Pinker, a retired maintenance manager, paid tribute to the scientists who had developed the shot, saying he was looking forward to celebrating his wedding anniversary.

“I am so pleased to be getting the COVID vaccine today and really proud that it is one that was invented in Oxford,” he said in a statement released by the health service.

“The nurses, doctors and staff today have all been brilliant and I can now really look forward to celebrating my 48th wedding anniversary with my wife Shirley later this year.”

Andrew Pollard, the head of the Oxford Vaccine Group and chief investigator into the trial of the shot, also received the vaccine, the National Health Service (NHS) said.

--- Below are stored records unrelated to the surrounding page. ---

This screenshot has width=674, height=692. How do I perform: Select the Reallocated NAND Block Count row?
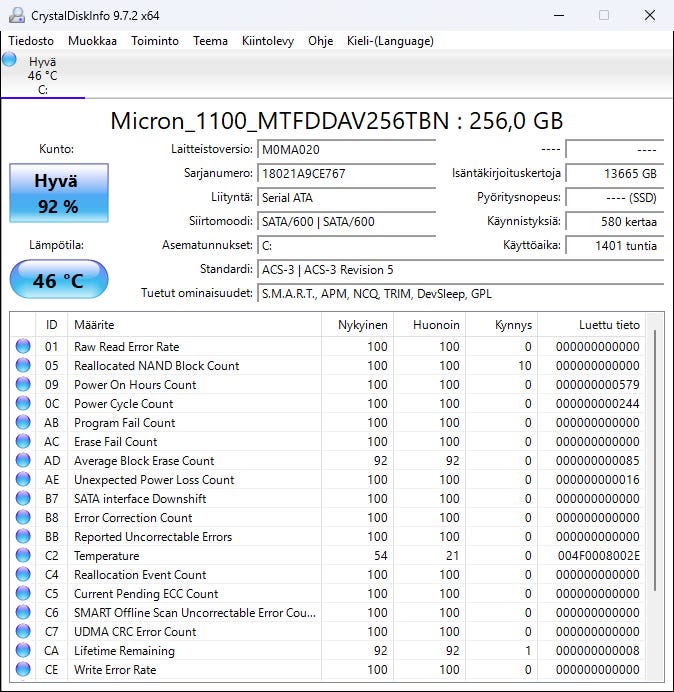pyautogui.click(x=156, y=366)
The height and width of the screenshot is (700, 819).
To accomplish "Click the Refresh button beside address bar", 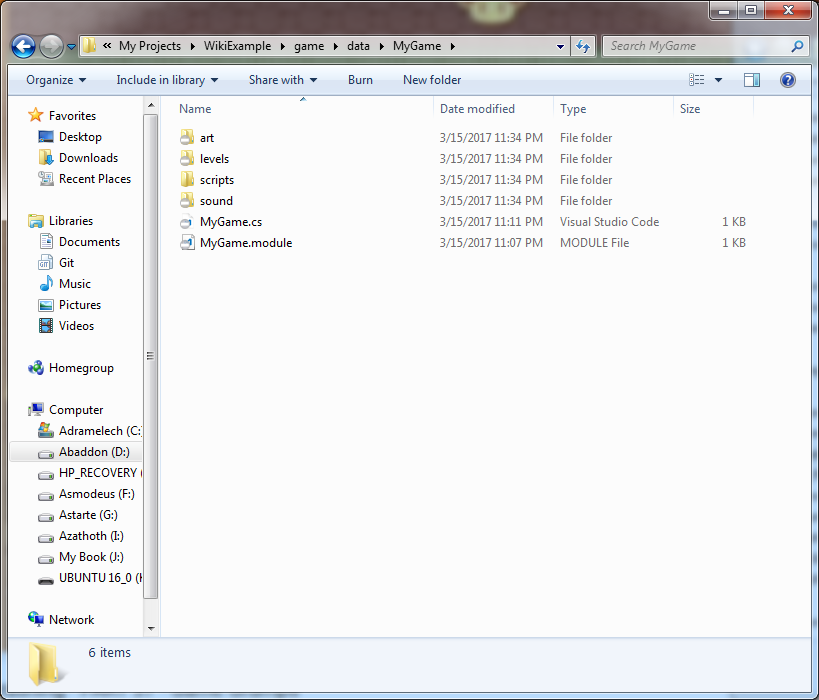I will click(x=584, y=46).
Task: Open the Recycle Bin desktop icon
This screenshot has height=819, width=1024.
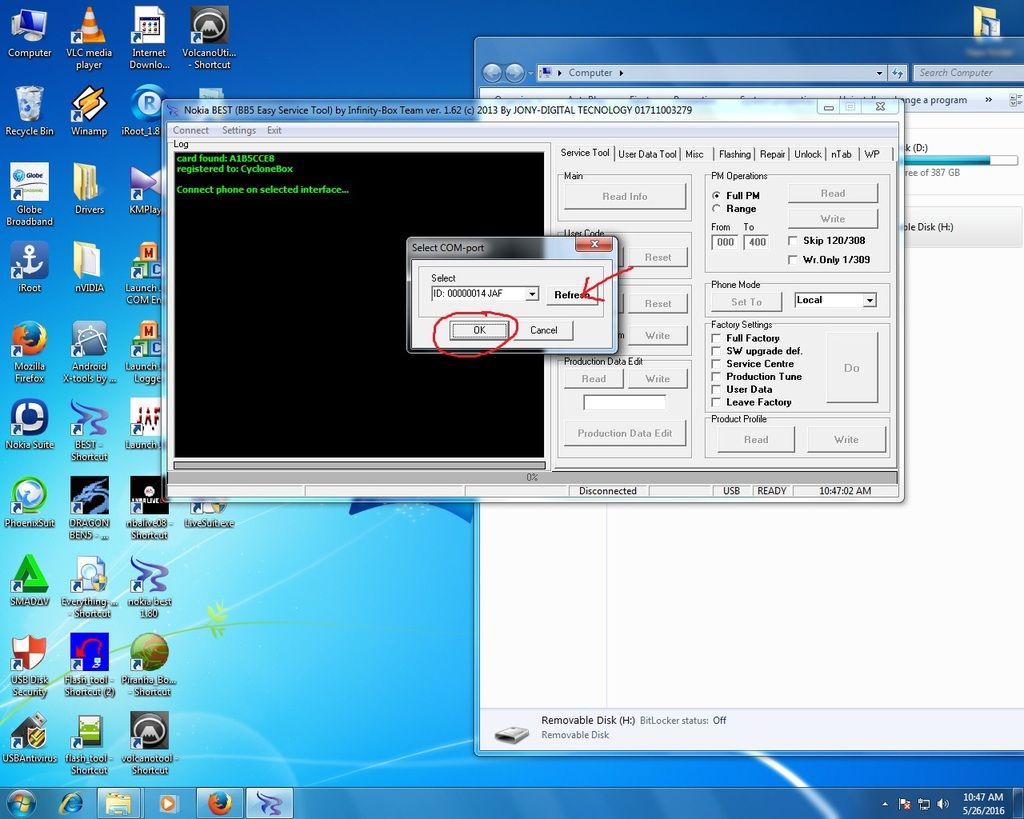Action: [29, 104]
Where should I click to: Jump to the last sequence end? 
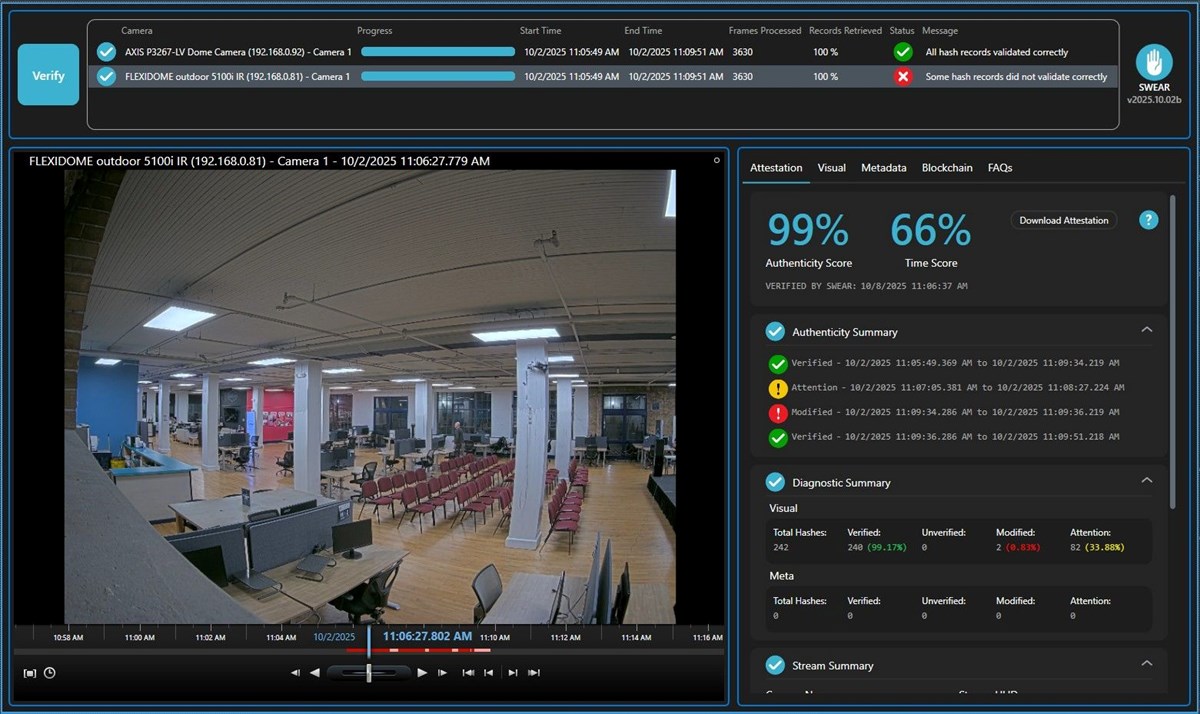534,673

The vaccine shots will be delivered at a small number of hospitals in the UK for the first few days so authorities can watch out for any adverse reactions, before supplies are sent to hundreds of doctors’ offices later in the week.

Since December 8, the NHS has been giving out shots from a vaccine made by Pfizer and the German firm BioNTech to healthcare workers and nursing home residents and staff.

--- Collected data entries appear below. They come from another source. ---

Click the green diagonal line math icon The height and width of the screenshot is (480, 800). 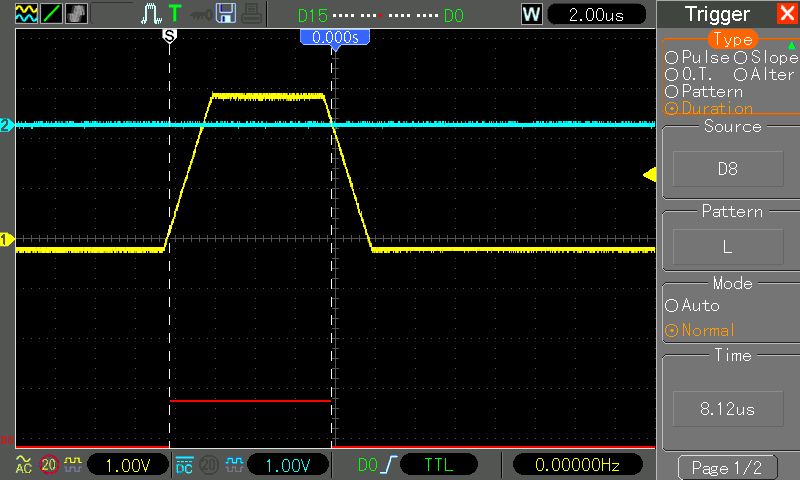pos(49,14)
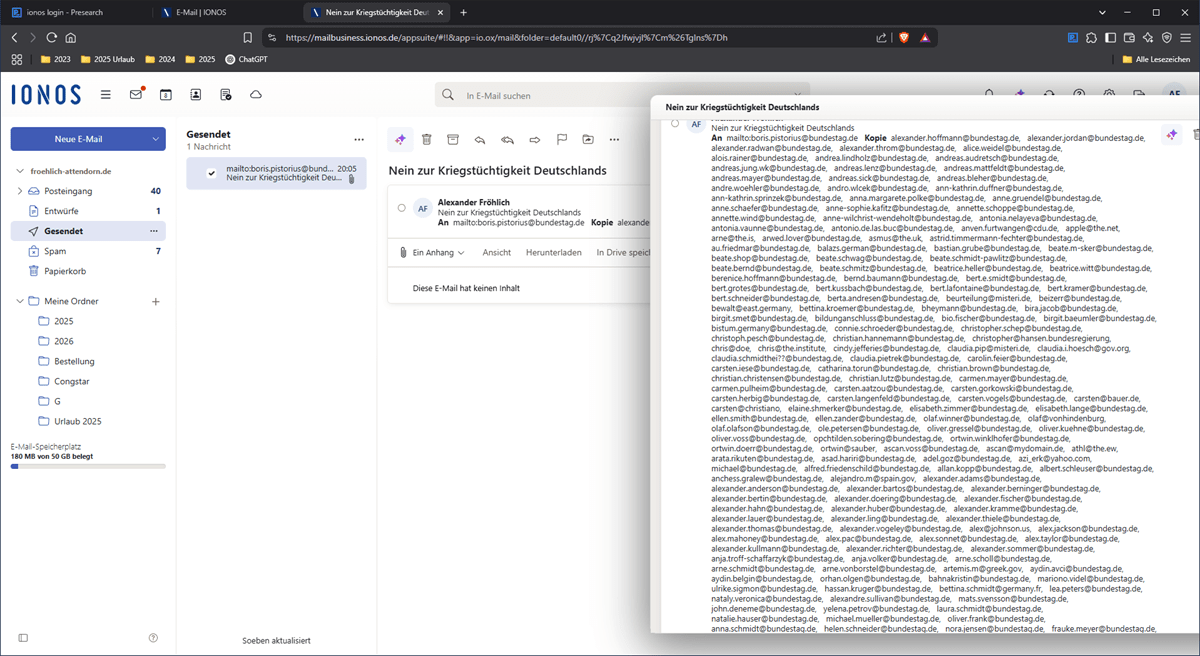
Task: Open the address book icon
Action: click(x=196, y=95)
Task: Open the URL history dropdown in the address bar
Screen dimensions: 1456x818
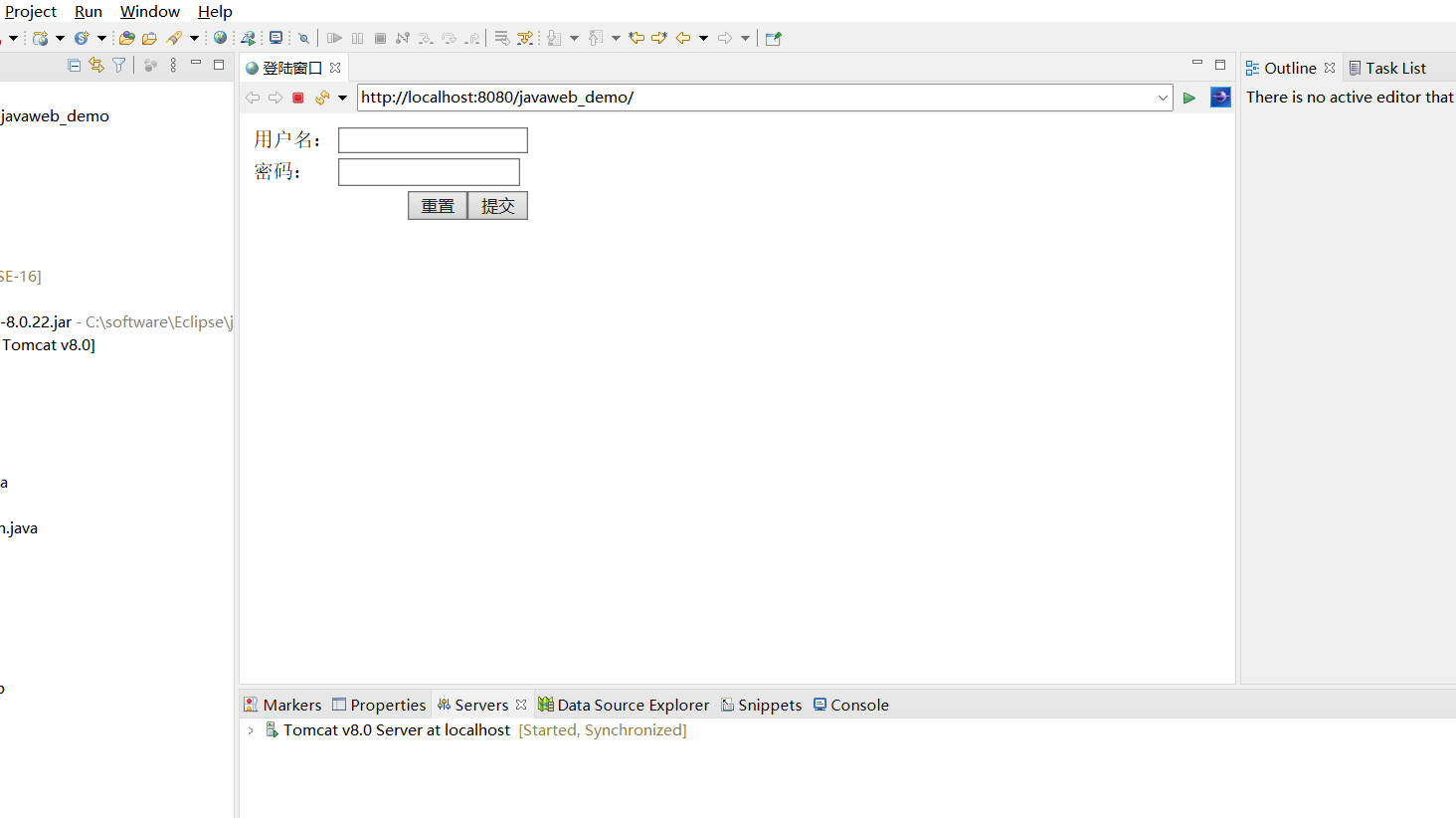Action: pyautogui.click(x=1163, y=97)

The Oxford-AstraZeneca vaccine is cheaper and easier to use, since it does not require the super-cold storage needed by the Pfizer vaccine.

Officials say the UK has about 530,000 doses of the Oxford-AstraZeneca vaccine on hand and is moving towards a goal of vaccinating two million people a week as soon as possible.

In a shift from practices in the US and elsewhere, the UK plans to give people second doses of both vaccines within 12 weeks of the first shot rather than within 21 days, to accelerate immunisations across populations as quickly as possible.